Provided records: Begin
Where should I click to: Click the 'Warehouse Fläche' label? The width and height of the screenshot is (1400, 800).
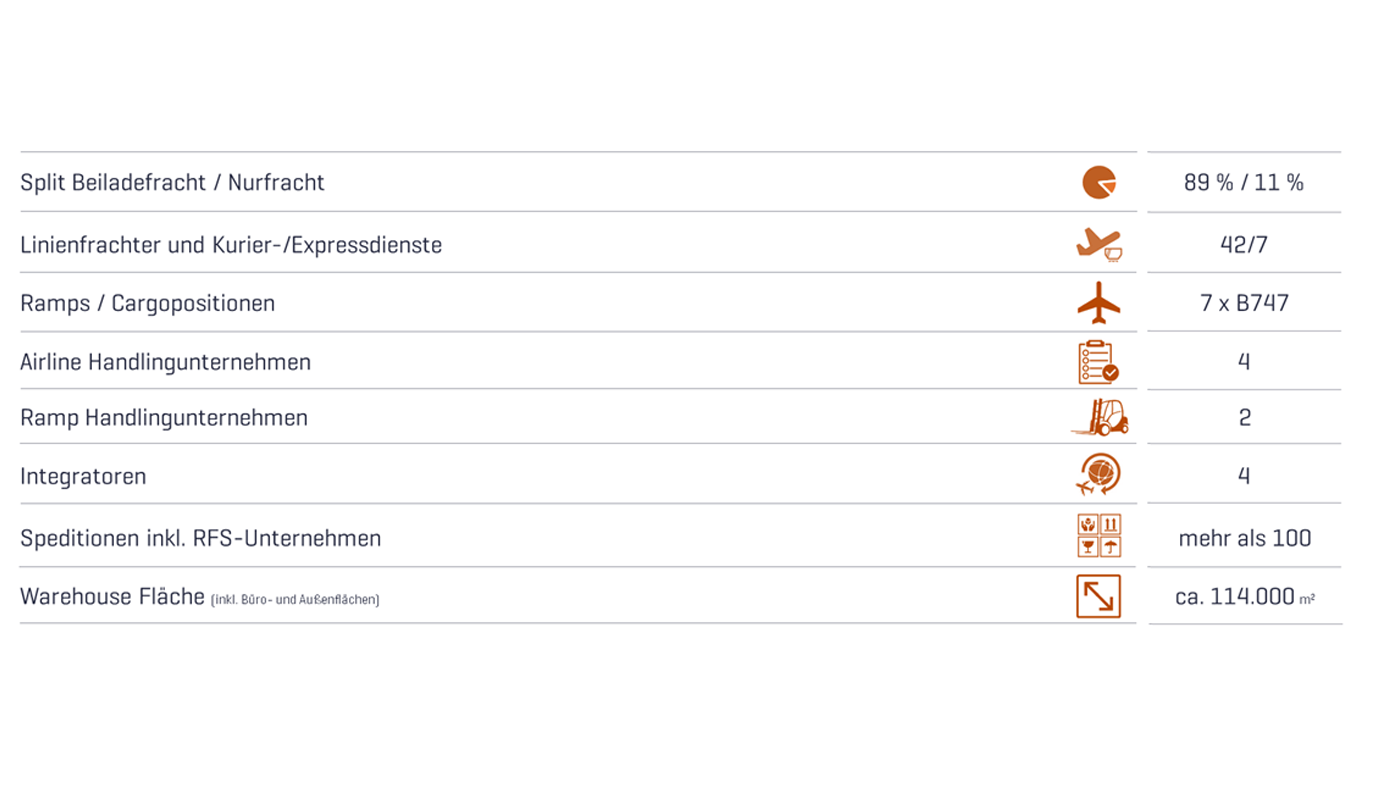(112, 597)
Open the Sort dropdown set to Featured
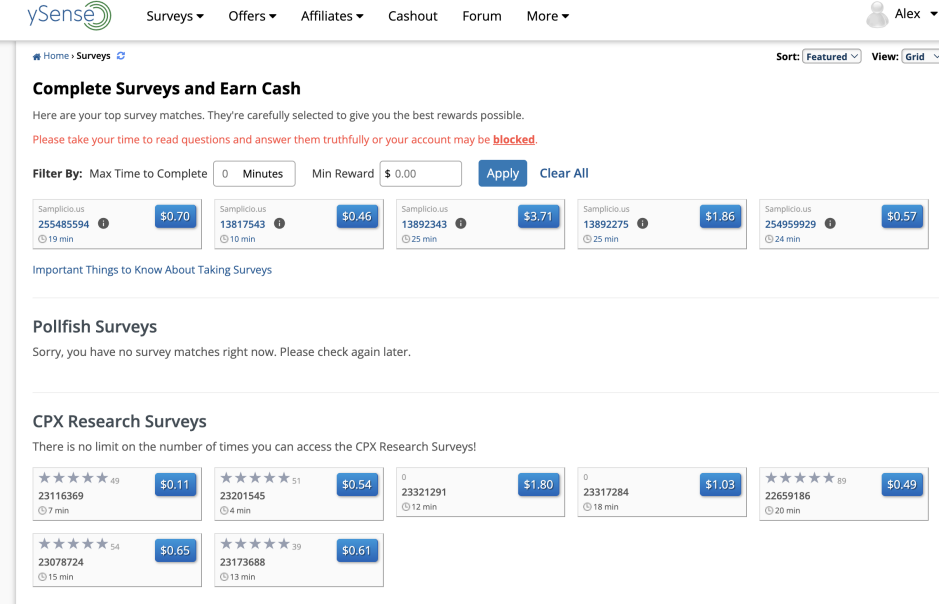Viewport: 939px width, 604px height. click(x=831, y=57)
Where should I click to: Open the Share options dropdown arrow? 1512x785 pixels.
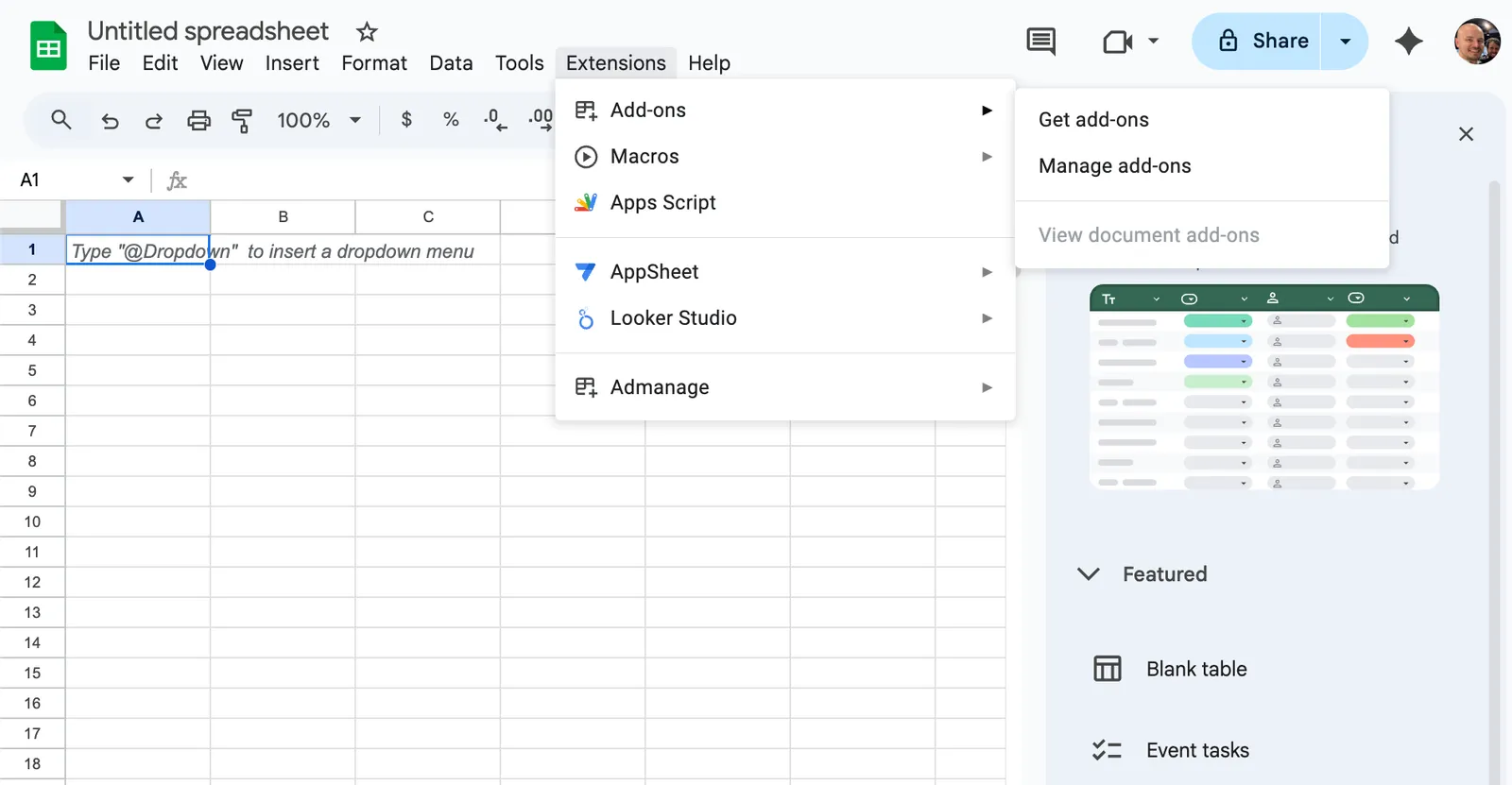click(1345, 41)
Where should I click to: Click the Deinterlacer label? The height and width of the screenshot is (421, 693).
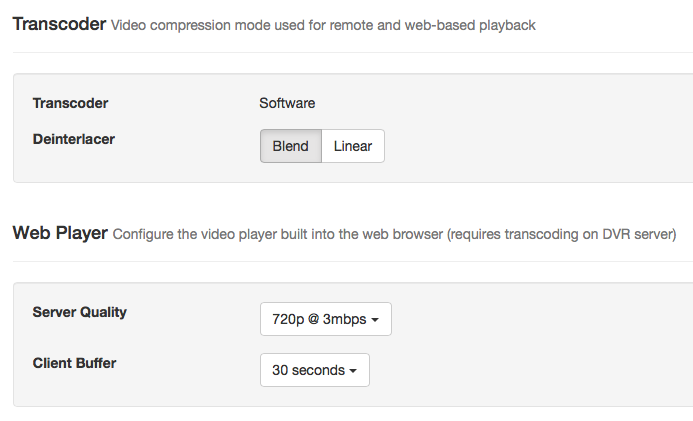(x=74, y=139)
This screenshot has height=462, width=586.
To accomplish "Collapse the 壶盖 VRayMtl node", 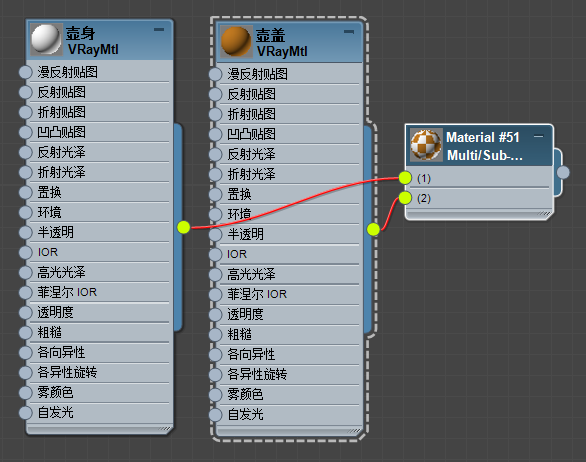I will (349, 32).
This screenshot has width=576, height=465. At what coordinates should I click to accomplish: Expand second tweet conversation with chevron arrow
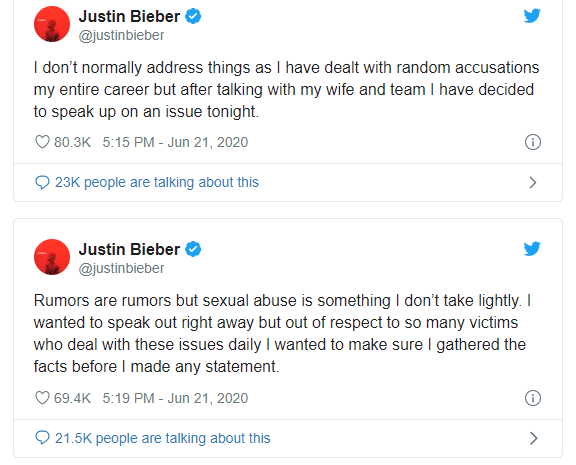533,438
Provided records: End
Provided records: Begin
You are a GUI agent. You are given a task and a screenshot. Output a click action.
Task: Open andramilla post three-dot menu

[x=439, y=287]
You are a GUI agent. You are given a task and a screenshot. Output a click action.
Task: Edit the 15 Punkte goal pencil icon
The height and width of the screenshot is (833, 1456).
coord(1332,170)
Provided records: End
◆ About this exercise:
Would you output only the span of the records above that opens with the line containing "Where should I click to: Click the 'Warehouse" and closes with the line containing "This screenshot has height=462, width=586.", ends included and pictures dropped?

◆ Final answer:
Where should I click to: Click the 'Warehouse Fläche' label? The width and height of the screenshot is (1400, 800).
(112, 597)
Open the Sort dropdown set to Featured
Viewport: 939px width, 604px height. click(x=831, y=57)
Where should I click to: Open the Share options dropdown arrow? 1512x785 pixels.
click(1345, 41)
Where should I click to: Click the Deinterlacer label? The height and width of the screenshot is (421, 693).
(x=74, y=139)
This screenshot has height=462, width=586.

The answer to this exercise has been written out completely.